Encoderfile packages transformer encoders—optionally with classification heads—into a single, self-contained executable.
No Python runtime, no dependencies, no network calls. Just a fast, portable binary that runs anywhere.

While Llamafile focuses on generative models, Encoderfile is purpose-built for encoder architectures with optional classification heads. It supports embedding, sequence classification, and token classification models—covering most encoder-based NLP tasks, from text similarity to classification and tagging—all within one compact binary.
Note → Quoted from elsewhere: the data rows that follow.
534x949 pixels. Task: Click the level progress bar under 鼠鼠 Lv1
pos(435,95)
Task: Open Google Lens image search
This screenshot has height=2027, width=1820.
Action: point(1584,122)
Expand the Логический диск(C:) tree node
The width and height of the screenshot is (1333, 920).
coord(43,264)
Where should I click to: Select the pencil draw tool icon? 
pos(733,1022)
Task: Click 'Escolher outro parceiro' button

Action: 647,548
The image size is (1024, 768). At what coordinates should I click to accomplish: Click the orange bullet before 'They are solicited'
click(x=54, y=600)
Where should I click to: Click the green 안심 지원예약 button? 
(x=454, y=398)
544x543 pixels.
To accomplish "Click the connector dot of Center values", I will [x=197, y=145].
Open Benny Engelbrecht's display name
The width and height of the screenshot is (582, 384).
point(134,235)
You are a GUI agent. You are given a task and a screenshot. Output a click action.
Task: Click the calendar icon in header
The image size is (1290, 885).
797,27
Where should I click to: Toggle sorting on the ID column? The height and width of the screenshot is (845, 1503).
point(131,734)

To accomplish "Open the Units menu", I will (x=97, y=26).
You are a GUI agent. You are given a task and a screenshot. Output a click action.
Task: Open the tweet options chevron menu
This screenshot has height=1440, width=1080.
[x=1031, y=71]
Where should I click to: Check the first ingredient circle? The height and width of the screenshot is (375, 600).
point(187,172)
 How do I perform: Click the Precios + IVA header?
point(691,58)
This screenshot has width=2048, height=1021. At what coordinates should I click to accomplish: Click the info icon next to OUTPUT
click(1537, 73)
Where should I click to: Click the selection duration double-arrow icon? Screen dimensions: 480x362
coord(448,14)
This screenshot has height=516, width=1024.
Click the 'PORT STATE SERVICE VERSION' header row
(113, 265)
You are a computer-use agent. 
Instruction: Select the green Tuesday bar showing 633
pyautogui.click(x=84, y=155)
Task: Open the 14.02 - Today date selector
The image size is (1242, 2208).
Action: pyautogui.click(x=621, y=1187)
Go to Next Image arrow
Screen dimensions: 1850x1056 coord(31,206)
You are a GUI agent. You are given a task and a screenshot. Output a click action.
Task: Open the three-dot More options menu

Under the hood, Encoderfile uses ONNX Runtime for inference, ensuring compatibility with a wide range of transformer architectures.

**Why?**

- **Smaller footprint:** a single binary measured in tens-to-hundreds of megabytes, not gigabytes of runtime and packages
- **Compliance-friendly:** deterministic, offline, security-boundary-safe
- **Integration-ready:** drop into existing systems as a CLI, microservice, or API without refactoring your stack

Encoderfiles can run as:

- REST API
- gRPC microservice
- CLI
- (Future) MCP server
- (Future) FFI support for near-universal cross-language embedding

### Supported Architectures

Encoderfile supports the following Hugging Face model classes (and their ONNX-exported equivalents):

| Task                                | Supported classes                    | Examples models                                                          |
| ----------------------------------- | ------------------------------------ | ----------------------------------------------------------------------- |
| **Embeddings / Feature Extraction** | `AutoModel`, `AutoModelForMaskedLM`  | `bert-base-uncased`, `distilbert-base-uncased`          |
| **Sequence Classification**         | `AutoModelForSequenceClassification` | `distilbert-base-uncased-finetuned-sst-2-english`, `roberta-large-mnli` |
| **Token Classification**            | `AutoModelForTokenClassification`    | `dslim/bert-base-NER`, `bert-base-cased-finetuned-conll03-english`      |

- ✅ All architectures must be encoder-only transformers — no decoders, no encoder–decoder hybrids (so no T5, no BART).
- ⚙️ Models must have ONNX-exported weights (`path/to/your/model/model.onnx`).
- đź§  The ONNX graph input must include `input_ids` and optionally `attention_mask`.
- đźš« Models relying on generation heads (AutoModelForSeq2SeqLM, AutoModelForCausalLM, etc.) are not supported.

#### Gotchas
- `XLNet`, `Transfomer XL`, and derivative architectures are not yet supported.

## đź§° Setup

Prerequisites:
- [Rust]https://rust-lang.org/tools/install/
- [Python]https://www.python.org/downloads/
- [uv]https://docs.astral.sh/uv/getting-started/installation/
- [protoc]https://protobuf.dev/installation/


To set up your dev environment, run the following:
```sh
make setup
```

This will install Rust dependencies, create a virtual environment, and download model weights for integration tests (these will show up in `models/`).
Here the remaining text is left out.